## [Task objective]
Return the entries unchanged, starting at the line that contains "Viewport: 1520px width, 792px" and ending at the line that contains "Looking at the screenshot, I should [68, 74].", with both of those lines included. Leave the pictures out of your answer.

## [Information provided]

::::

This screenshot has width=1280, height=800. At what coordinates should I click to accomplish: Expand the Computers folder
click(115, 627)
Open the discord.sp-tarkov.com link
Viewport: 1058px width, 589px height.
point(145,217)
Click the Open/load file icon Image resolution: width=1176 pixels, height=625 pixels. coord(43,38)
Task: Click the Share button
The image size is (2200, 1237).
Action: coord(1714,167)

::::

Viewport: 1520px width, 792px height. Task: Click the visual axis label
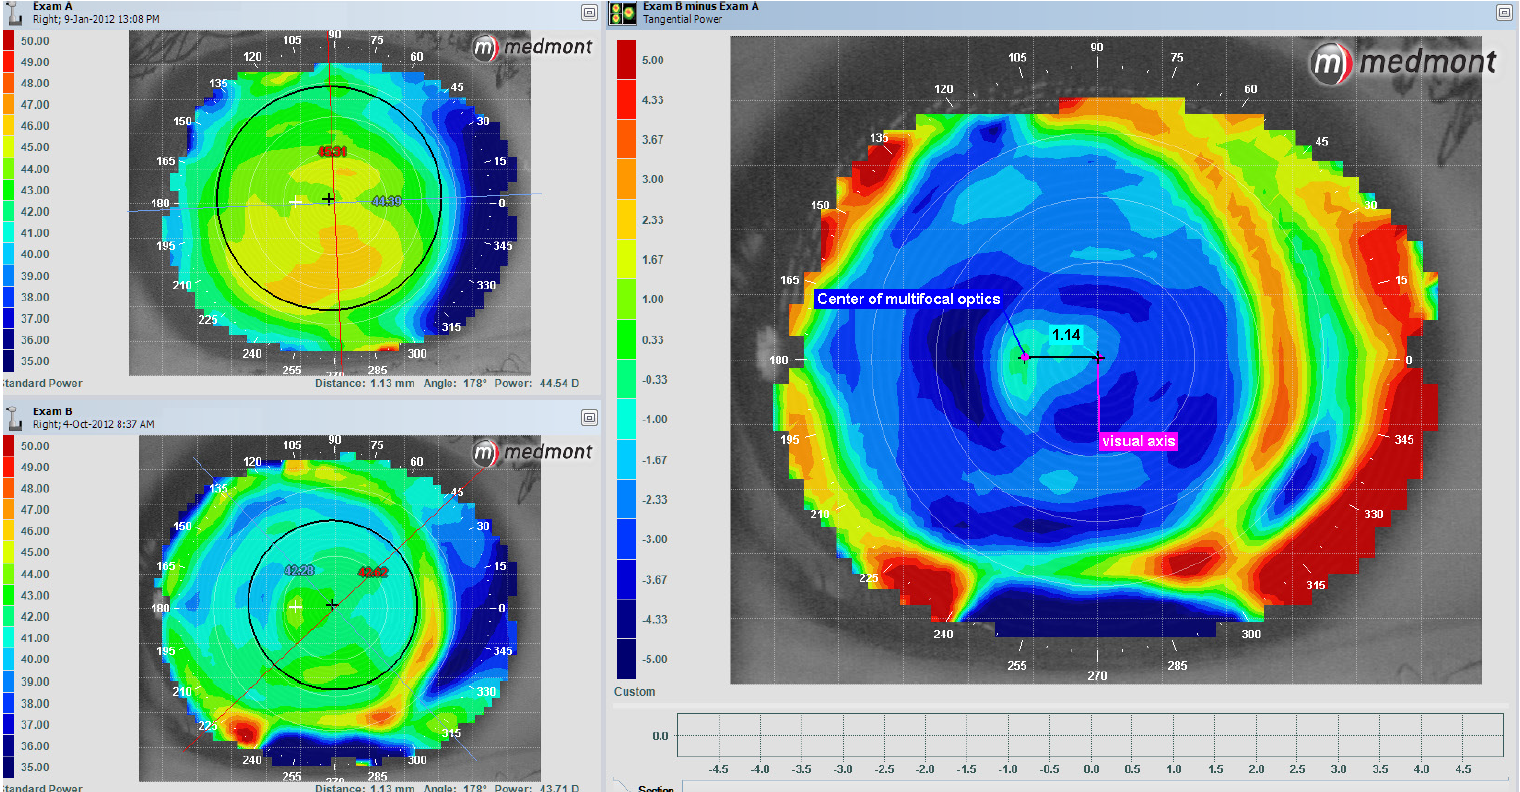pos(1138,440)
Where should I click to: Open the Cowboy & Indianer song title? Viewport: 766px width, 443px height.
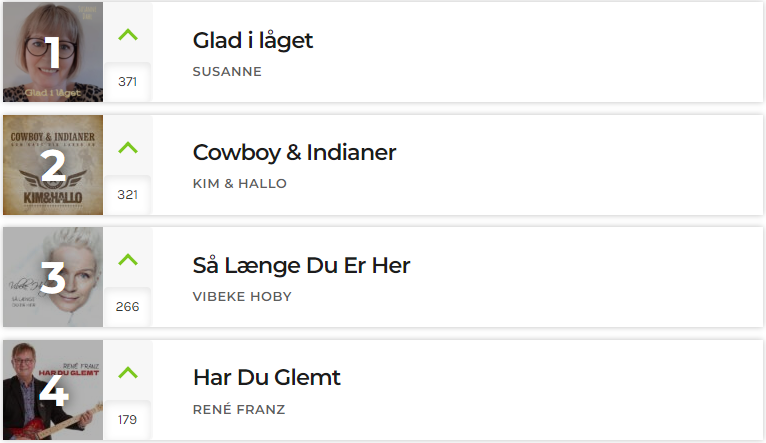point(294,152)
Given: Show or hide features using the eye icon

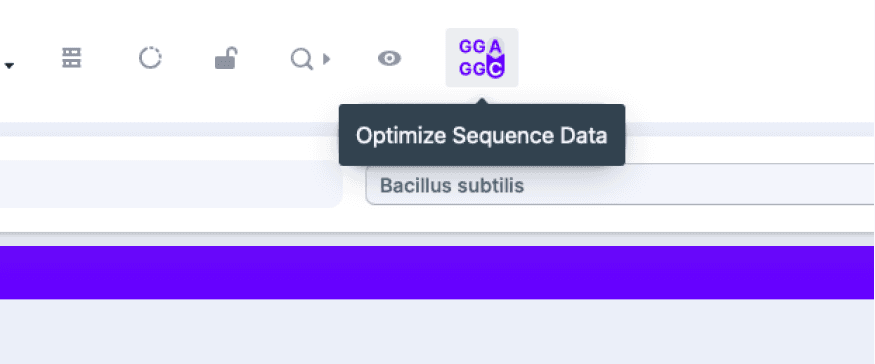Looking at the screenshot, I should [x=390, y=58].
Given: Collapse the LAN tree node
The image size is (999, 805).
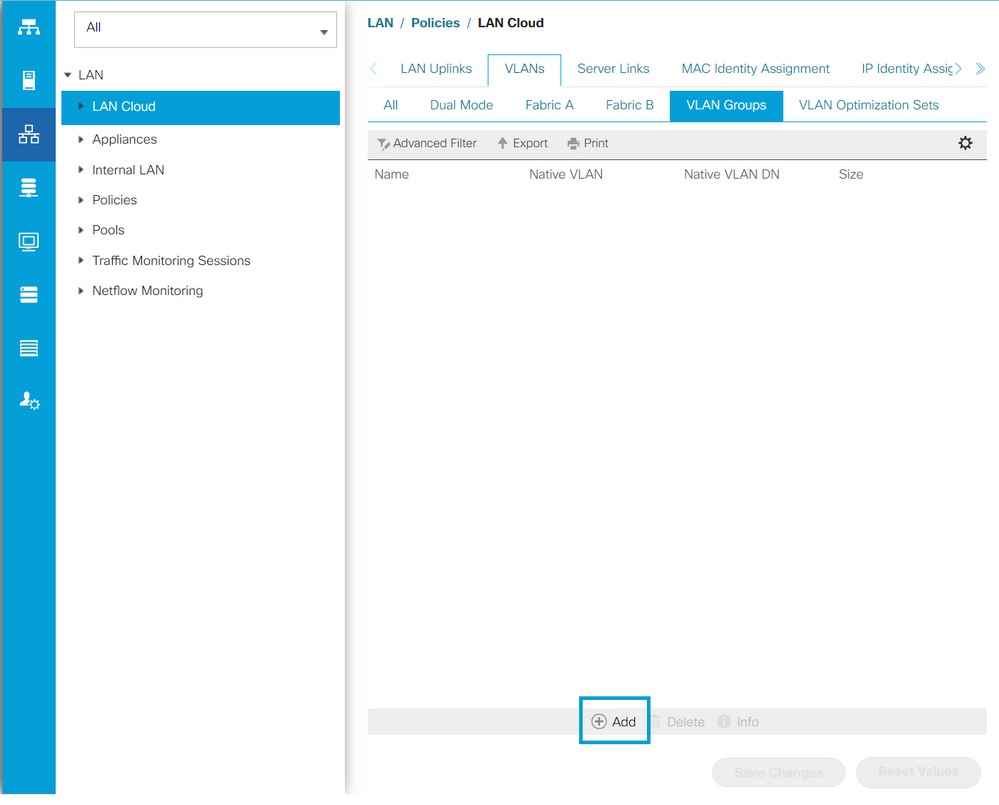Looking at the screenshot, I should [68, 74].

::::

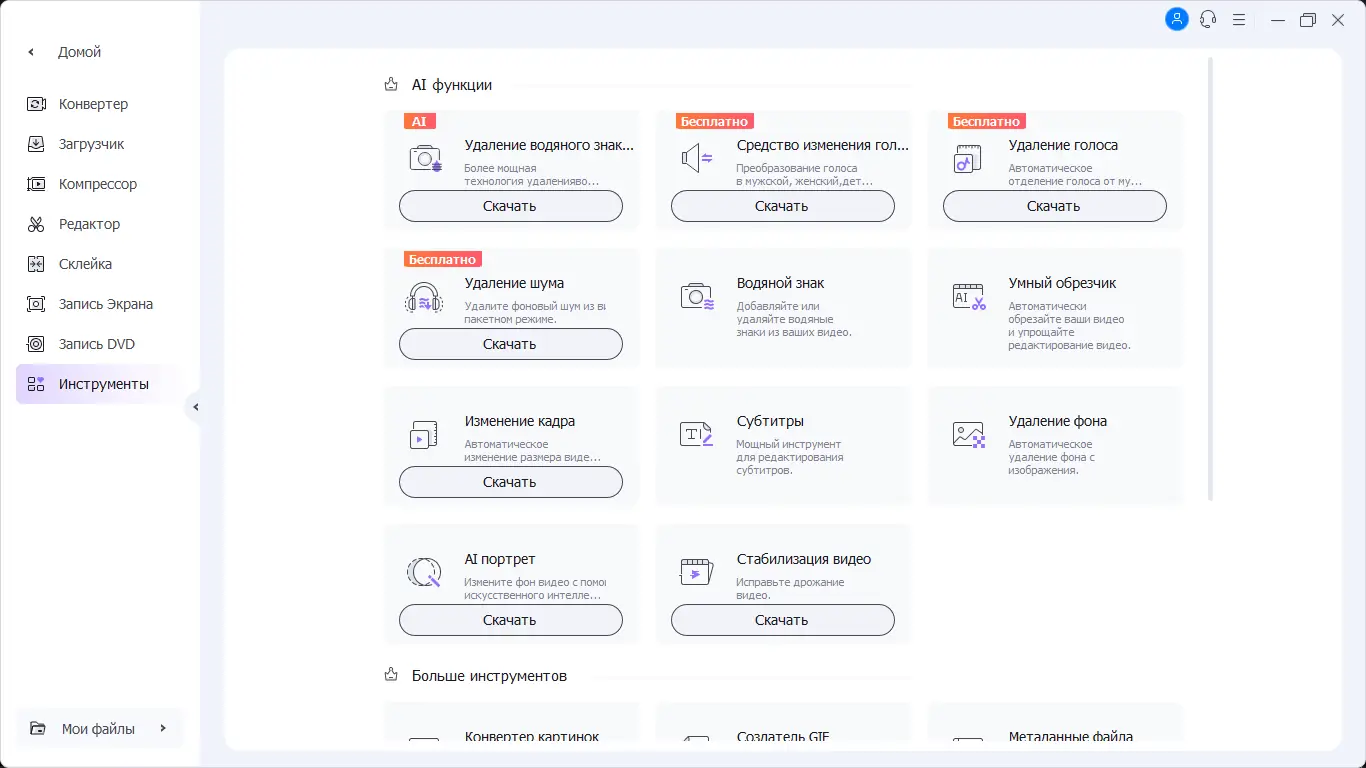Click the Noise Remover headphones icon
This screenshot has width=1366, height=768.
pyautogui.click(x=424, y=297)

::::

## [Exercise answer]
Viewport: 1520px width, 792px height. Task: Click the visual axis label
pos(1138,440)
Where should I click to: Open the Cowboy & Indianer song title? Viewport: 766px width, 443px height.
point(294,152)
Given: Show or hide features using the eye icon

Looking at the screenshot, I should [x=390, y=58].
Given: Collapse the LAN tree node
The image size is (999, 805).
Looking at the screenshot, I should [68, 74].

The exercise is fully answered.